▶ [Trecho]
-.-.-

Com a demanda concentrada na capital paulista, Oliveira decidiu se estabelecer no Jardim Ibirapuera, periferia da zona Sul. Recebeu dicas para melhorar o acabamento dos itens, ganhou tecidos com iconografias africanas e buscou inspirações criativas online, além de fazer cursos de gestão de moda, design de acessórios e desenvolvimento de pessoas. “Por meio do meu negócio, fortaleço elos ancestrais da cultura afro e da trajetória do povo negro, que foram tão apagados”, conta a artesã.
No dia a dia, Oliveira é cercada por mulheres que a ajudam e que são ajudadas por ela. Em casa, as filhas adultas compartilham suas postagens, enquanto a neta de nove anos diz que deseja ser igual à avó quando crescer. O público consumidor da marca Sih Oliveira também é predominantemente feminino, formado por mulheres na faixa dos 30 anos, das classes B e C. “Além disso, produzo feiras e eventos junto a outras artesãs, muitas delas em situação de violência doméstica e/ou vulnerabilidade social, para que haja giro financeiro coletivo. Busco elevar a autoestima dessas mulheres e lhes dar forças para que consigam dar a volta por cima, assim como eu consegui”, afirma a empreendedora, que sonha com uma loja física e pretende oferecer cursos gratuitos.
A história de Simone Oliveira é um dos inúmeros exemplos de empreendedorismo por necessidade, nascidos nas periferias das grandes cidades do país. Com muito trabalho e criatividade, indivíduos integram redes produtivas, se fortalecem, organizam juntos e viabilizam outros modelos de economia para o desenvolvimento local dos territórios e a geração de emprego e renda. Dessa forma, pessoas e coletivos conquistam autonomia, dignidade, cidadania e exploram seus potenciais criativos.
Segundo Cláudia Leitão, doutora em sociologia pela Universidade Sorbonne, em Paris, e ex-secretária de Economia Criativa do Ministério da Cultura (2011-2013), os empreendedores precisam agir em rede. “Não apenas nas redes sociais, mas em rede ao reagregar as relações sociais, a promover a humanização e a sobrevivência comunitária. Muitos desses empreendimentos são realizados por coletivos que trabalham nos setores criativos e culturais para encontrar seu lugar no mundo e também transformá-lo. Essas iniciativas contra-hegemônicas, sejam de economias criativas, circulares, solidárias ou verdes, são uma saída para a emancipação financeira e social”, explica a autora do livro Criatividade e emancipação nas comunidades-rede: Contribuições para uma economia criativa brasileira (Martins Fontes, 2023).
Consultora nessa área para a Organização Mundial do Comércio (OMC) e para a Conferência das Nações Unidas sobre Comércio e Desenvolvimento (UNCTAD), há mais de dez anos, Cláudia Leitão conheceu de perto a realidade da Austrália, primeiro país a tratar do tema, na década de 1990. Ela observa que há no Brasil toda uma economia submersa, desconhecida e imensurável. “São milhões de negócios informais, invisíveis e pouco compreendidos, mas com uma força enorme”, analisa. Em seu mais recente trabalho, ela lista sete princípios para uma economia criativa forte: cidadania e democracia; biodiversidade cultural e tecnodiversidade; sustentabilidade (econômica, ambiental, social, cultural e política); inovação; inclusão produtiva; bem-comum; e bem-viver.

-.-.-

▶ [Dados fornecidos]
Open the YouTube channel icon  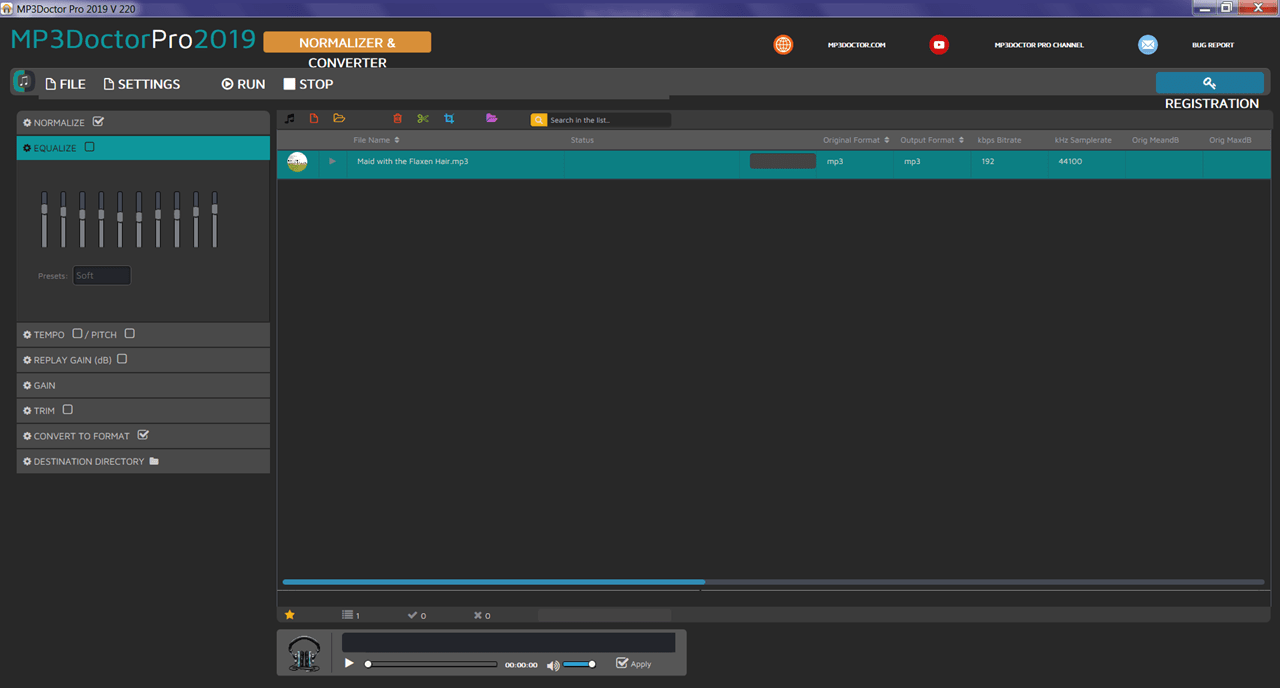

-.-.-

▶ [Detalhes do problema] De acordo com o trecho sobre empreendedorismo nas periferias, em que bairro da capital paulista Oliveira decidiu se estabelecer? As linhas são um material à parte, sem relação com o trecho.

▶ [Resposta ao exercício] No Jardim Ibirapuera, na periferia da zona Sul.